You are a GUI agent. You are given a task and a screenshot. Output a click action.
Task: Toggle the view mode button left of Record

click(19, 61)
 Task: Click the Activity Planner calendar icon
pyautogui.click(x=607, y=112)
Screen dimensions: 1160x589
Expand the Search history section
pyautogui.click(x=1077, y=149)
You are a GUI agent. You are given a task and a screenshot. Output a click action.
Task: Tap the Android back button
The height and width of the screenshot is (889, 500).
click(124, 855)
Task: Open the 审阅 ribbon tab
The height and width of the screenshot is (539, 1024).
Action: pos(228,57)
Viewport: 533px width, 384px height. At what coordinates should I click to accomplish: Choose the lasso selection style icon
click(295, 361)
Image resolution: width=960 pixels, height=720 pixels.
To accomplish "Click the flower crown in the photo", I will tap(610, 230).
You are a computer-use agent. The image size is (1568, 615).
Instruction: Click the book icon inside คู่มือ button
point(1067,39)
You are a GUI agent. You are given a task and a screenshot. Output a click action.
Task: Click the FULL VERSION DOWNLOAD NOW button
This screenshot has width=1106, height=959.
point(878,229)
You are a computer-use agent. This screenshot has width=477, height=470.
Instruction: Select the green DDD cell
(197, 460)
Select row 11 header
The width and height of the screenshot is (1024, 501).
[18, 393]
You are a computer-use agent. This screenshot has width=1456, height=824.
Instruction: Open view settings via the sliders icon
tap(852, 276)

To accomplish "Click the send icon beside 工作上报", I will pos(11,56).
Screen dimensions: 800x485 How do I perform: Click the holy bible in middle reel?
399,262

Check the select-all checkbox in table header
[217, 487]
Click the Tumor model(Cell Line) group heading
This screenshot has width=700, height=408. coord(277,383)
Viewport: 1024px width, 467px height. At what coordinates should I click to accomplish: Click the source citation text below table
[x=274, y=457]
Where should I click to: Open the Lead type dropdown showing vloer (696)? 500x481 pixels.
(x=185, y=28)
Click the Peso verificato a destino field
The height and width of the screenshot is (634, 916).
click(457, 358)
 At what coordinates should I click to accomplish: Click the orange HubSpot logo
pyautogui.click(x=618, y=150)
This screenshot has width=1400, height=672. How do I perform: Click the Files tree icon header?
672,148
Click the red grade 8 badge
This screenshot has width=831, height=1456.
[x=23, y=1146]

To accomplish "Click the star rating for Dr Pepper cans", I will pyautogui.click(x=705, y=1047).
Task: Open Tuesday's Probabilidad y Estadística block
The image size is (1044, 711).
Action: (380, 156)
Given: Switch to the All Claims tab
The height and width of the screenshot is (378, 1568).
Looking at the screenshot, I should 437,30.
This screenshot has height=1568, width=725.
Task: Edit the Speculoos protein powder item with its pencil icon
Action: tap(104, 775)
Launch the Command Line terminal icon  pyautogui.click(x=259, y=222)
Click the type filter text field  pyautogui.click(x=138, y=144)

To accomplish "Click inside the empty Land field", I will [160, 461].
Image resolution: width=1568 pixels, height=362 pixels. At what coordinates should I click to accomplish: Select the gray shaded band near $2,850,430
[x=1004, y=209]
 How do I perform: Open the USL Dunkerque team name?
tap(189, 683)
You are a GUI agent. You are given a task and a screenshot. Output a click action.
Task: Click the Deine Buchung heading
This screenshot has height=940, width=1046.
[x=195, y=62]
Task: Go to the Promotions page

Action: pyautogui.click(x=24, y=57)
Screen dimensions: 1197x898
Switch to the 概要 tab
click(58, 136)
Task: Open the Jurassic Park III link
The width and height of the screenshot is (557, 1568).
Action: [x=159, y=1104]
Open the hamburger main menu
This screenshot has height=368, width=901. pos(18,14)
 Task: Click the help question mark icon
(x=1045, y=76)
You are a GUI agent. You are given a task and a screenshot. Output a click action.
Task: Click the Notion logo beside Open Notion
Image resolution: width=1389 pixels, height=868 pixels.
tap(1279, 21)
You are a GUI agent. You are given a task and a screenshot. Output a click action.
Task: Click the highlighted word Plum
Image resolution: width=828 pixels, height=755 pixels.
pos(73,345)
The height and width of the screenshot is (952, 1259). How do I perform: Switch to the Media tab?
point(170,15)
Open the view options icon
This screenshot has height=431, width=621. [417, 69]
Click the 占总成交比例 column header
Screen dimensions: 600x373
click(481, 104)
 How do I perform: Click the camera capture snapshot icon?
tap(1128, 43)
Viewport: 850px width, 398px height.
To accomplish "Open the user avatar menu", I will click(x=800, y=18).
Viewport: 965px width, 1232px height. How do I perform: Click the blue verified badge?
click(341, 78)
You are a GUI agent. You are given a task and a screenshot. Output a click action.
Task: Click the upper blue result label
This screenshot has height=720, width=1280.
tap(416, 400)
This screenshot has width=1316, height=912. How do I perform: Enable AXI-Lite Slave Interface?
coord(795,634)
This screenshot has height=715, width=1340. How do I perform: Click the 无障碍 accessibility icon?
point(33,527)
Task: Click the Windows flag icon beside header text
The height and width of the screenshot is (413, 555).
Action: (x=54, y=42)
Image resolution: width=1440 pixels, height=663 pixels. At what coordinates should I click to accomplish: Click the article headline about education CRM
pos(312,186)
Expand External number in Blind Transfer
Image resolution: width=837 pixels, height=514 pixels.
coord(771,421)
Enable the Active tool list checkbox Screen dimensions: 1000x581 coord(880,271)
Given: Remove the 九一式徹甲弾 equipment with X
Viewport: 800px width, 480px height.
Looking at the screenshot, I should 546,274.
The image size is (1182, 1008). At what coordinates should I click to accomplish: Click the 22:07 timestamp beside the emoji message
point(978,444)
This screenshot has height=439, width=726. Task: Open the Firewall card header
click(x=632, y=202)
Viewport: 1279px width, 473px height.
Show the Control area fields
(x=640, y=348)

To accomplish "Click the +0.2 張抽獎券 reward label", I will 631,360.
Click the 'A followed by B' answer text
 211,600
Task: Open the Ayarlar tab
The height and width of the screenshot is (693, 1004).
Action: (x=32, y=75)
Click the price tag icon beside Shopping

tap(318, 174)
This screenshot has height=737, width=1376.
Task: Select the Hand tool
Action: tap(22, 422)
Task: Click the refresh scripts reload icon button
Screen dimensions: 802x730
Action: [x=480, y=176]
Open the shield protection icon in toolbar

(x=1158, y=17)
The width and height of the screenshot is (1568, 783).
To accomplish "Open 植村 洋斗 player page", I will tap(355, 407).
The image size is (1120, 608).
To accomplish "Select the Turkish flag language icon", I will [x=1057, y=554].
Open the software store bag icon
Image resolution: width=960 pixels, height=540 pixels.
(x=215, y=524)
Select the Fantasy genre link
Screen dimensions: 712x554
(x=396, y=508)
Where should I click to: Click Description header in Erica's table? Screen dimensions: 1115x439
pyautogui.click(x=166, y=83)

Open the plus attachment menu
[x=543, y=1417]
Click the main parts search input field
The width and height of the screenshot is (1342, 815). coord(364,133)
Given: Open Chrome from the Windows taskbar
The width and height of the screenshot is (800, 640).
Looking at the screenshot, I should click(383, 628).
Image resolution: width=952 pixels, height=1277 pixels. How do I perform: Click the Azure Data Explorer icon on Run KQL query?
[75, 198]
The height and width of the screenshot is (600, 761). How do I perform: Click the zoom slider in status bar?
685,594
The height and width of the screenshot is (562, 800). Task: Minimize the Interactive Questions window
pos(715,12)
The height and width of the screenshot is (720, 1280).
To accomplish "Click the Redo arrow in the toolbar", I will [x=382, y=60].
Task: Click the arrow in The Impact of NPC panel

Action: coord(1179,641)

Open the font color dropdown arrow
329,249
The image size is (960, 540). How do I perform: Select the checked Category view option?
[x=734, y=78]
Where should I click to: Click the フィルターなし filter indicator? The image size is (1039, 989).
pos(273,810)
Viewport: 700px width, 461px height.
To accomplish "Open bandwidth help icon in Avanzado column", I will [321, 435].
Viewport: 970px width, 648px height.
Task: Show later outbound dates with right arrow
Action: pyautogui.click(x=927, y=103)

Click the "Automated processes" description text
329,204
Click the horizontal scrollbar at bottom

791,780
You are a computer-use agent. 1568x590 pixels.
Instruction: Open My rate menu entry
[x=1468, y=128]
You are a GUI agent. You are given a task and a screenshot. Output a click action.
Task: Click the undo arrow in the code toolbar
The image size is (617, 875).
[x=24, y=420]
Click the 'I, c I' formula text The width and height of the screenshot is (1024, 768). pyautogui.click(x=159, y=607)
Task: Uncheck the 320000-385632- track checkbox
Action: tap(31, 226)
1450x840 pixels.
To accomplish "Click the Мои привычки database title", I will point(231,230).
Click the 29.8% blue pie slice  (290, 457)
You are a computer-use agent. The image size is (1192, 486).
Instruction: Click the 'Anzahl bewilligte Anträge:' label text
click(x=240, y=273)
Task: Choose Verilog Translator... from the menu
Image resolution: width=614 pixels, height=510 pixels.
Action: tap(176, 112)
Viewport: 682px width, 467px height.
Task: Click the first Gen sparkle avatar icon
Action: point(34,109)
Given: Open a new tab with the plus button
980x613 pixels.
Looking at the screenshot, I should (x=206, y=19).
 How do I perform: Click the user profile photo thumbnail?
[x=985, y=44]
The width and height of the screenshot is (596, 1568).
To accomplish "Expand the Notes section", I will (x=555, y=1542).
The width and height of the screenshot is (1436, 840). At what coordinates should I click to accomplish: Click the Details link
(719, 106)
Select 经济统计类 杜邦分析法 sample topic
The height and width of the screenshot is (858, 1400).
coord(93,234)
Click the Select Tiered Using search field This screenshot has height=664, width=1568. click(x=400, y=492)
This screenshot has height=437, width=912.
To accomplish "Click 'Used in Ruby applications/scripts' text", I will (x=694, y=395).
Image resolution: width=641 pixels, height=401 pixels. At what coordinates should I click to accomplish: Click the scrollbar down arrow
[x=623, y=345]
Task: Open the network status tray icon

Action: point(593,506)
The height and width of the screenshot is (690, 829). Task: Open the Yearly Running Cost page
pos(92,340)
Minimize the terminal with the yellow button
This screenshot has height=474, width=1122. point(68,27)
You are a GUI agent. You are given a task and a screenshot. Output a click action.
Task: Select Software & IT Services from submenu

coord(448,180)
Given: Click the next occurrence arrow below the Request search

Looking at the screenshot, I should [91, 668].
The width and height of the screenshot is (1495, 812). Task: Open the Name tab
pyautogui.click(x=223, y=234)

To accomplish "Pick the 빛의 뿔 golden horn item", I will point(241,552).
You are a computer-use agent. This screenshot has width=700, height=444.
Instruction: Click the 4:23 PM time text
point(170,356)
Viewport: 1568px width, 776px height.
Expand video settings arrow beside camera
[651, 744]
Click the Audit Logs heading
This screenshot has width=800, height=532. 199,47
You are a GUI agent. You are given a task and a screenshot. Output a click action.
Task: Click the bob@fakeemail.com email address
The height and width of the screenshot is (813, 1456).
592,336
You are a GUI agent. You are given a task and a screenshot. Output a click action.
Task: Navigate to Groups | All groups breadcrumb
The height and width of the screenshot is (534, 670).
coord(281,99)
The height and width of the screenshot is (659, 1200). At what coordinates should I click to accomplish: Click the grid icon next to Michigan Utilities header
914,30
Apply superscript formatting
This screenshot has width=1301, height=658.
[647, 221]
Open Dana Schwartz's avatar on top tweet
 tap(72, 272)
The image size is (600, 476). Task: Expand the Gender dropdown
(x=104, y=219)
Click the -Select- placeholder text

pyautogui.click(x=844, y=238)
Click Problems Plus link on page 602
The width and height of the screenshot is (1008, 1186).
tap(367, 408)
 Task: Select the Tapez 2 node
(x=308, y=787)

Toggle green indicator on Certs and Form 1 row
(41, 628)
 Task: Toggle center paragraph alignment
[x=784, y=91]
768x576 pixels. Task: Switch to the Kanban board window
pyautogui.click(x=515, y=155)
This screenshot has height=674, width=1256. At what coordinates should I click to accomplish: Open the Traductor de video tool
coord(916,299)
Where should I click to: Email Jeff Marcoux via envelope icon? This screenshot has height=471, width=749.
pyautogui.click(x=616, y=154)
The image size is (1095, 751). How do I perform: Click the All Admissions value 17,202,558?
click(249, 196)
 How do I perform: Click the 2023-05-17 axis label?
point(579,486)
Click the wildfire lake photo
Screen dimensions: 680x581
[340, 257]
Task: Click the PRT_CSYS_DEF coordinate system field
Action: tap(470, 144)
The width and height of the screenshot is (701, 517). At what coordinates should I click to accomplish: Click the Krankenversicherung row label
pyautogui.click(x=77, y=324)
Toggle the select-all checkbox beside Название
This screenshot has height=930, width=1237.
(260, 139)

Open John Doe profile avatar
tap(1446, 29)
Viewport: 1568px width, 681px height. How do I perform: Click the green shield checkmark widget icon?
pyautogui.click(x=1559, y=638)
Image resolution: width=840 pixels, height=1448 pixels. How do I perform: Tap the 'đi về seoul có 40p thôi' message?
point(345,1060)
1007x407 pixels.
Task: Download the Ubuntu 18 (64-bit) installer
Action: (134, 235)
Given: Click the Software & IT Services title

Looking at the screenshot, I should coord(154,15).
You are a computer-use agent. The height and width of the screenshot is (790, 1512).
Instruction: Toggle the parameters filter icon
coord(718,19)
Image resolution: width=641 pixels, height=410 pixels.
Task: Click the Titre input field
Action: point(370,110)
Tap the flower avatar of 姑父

> _Directions for this task_
From the line holding "Task: Open the 审阅 ribbon tab" to the line holding "Image resolution: width=960 pixels, height=720", inclusive, restate each line above exactly as written.

> _Solution to this exercise_
Task: Open the 审阅 ribbon tab
The height and width of the screenshot is (539, 1024).
Action: pos(228,57)
Viewport: 533px width, 384px height. At what coordinates should I click to accomplish: Choose the lasso selection style icon
click(295, 361)
Image resolution: width=960 pixels, height=720 pixels.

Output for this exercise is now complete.